La campagne électorale qui a démarré le 16 février, s’est achevée le 2 mars dans une bonne ambiance, saluée par bon nombre d’observateurs présents au Togo dans le cadre de ce scrutin présidentiel.
Aucun incident n’a été signalé par les éléments de la FOSEP, composée de 3.000 policiers et 3.000 gendarmes.

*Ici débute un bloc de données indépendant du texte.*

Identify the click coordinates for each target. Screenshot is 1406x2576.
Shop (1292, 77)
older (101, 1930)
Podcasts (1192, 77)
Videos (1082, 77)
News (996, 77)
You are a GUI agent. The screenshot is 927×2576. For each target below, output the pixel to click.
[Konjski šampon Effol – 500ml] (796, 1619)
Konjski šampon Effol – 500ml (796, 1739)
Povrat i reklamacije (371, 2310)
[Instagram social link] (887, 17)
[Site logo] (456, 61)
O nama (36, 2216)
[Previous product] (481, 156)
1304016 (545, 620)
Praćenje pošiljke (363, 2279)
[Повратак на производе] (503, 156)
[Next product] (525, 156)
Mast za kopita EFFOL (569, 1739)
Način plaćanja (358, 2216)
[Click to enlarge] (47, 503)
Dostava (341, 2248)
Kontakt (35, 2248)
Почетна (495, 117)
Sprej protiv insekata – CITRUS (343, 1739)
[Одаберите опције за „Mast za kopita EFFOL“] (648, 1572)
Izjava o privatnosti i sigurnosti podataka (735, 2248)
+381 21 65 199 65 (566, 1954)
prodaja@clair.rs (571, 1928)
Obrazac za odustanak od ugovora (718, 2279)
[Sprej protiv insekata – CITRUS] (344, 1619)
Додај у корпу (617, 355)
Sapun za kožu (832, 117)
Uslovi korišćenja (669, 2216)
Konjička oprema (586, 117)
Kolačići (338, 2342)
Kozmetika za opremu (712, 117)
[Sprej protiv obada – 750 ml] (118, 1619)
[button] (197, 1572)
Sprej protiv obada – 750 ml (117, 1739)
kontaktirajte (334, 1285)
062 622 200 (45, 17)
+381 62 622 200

Pour cette présidentielle, la "bataille" semble être rangée entre deux candidats, M. Gnassingbé, candidat du Rassemblement du Peuple Togolais (RPT, le parti au pouvoir) et M. Fabre de l’UFC. Ce dernier est soutenu par le Front Républicain pour l’Alternance et le Changement (FRAC) - une coalition de cinq partis - dont le porte-parole est l’homme politique franco-togolais Kofi Yamgnane, selon des observateurs de la scène politique togolaise.
"Mon souhait est que le même climat qui a prévalu durant la campagne règne après la proclamation des résultats", a indiqué Évariste, membre d’une Ong des droits de l’homme.
Mercredi après-midi, le président de la Commission Électorale Nationale Indépendante (CENI) Issifou Taffa Tabiou a invité les acteurs politiques à "respecter le verdict des urnes".
"Nous devons tous garder à l’esprit que le candidat de notre choix peut être ou non celui désigné et élu par le grand nombre. Ainsi, que notre candidat soit celui choisi par la majorité ou qu’il ne le soit pas, la démocratie exige que chacun respecte le verdict des urnes, que le candidat désigné par le grand devienne le Président de tous, notre Président à tous", a indiqué M. Tabiou lors d’une conférence de presse.
Il a réaffirme l’engagement de son Institution à organiser un scrutin "juste, équitable, transparente et sans violence".
"Je souhaite que le scrutin de demain, marque effectivement l’heureux couronnement du long processus que nous avons engagé pour relever le défi", a souligné le président de la CENI.
C’est la première fois que la CENI organise une élection présidentielle au Togo.
Plusieurs observateurs dont ceux de l'Union européenne, de l'Union Africaine et de la CEDEAO sont déployés sur l'ensemble du pays. Plus de 3.000 observateurs nationaux superviseront également ce scrutin.
Rappelons qu’au total sept candidats dont le président Faure Gnassingbé sont en lice pour la présidentielle de jeudi. Sur la liste figure une femme, Brigitte Kafui Adjamagbo-Johnson de la Convention Démocratique des Peuples Africains (CDPA, opposition). C’est la première fois qu’une femme se présente à un scrutin présidentiel au Togo.